Article Text
Abstract
Background Despite extensive studies on the chromatin landscape of exhausted T cells, the transcriptional wiring underlying the heterogeneous functional and dysfunctional states of human tumor-infiltrating lymphocytes (TILs) is incompletely understood.
Materials and Methods We use single-cell chromatin profiling and integrate publicly available single-cell RNA-seq data of TILs from several patients over four cancer entities to study gene-regulation in T cell (dys-)function.
Results We identify gene-regulatory landscapes in a wide breadth of CD8+ TIL functional states. Our analysis predicts enhancer-promoter interactions in human TILs and prioritizes key elements by super-enhancer analysis. We define a human common chromatin trajectory to T cell dysfunction and determine involved key enhancers, transcriptional regulators, and deregulated target genes in this process.
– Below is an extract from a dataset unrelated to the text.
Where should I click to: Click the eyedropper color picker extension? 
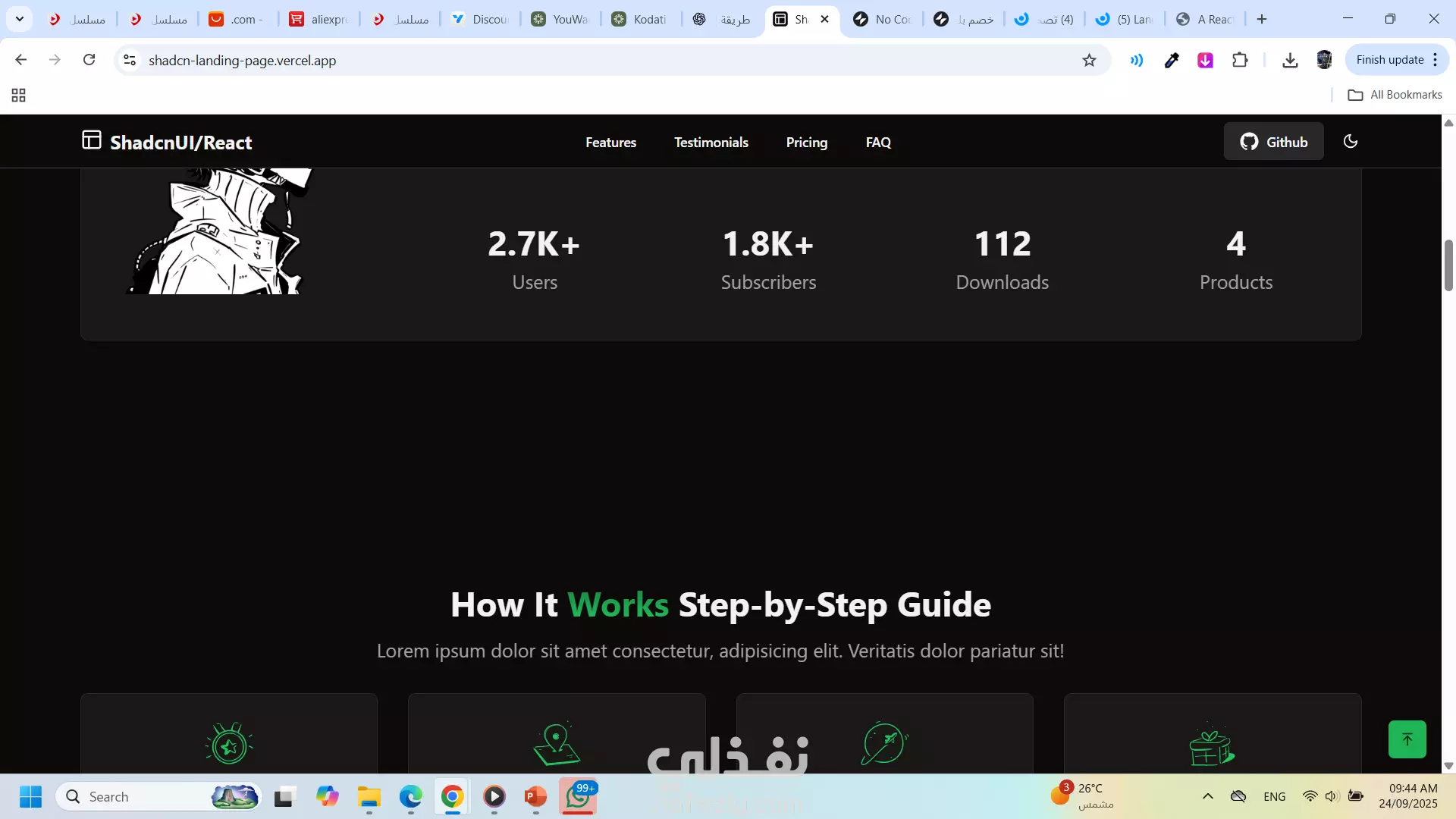(1172, 61)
Finally, we validate enhancer regulation at immunotherapeutically relevant loci by targeting non-coding regulatory elements with potent CRISPR activators and repressors.
Conclusions Our study provides a framework for understanding and manipulating cell-state-specific gene-regulatory cues from human tumor-infiltrating lymphocytes.
Disclosure Information C. Schmidl: None. D. Riegel: None. E. Romero-Fernández: None. M. Simon: None. A. Adenugba: None. K. Singer: None. R. Mayr: None. F. Weber: None. C.D. Imbusch: None. M. Kreutz: None. B. Brors: None. I. Ugele: None. J.M. Werner: None. P.J. Siska: None.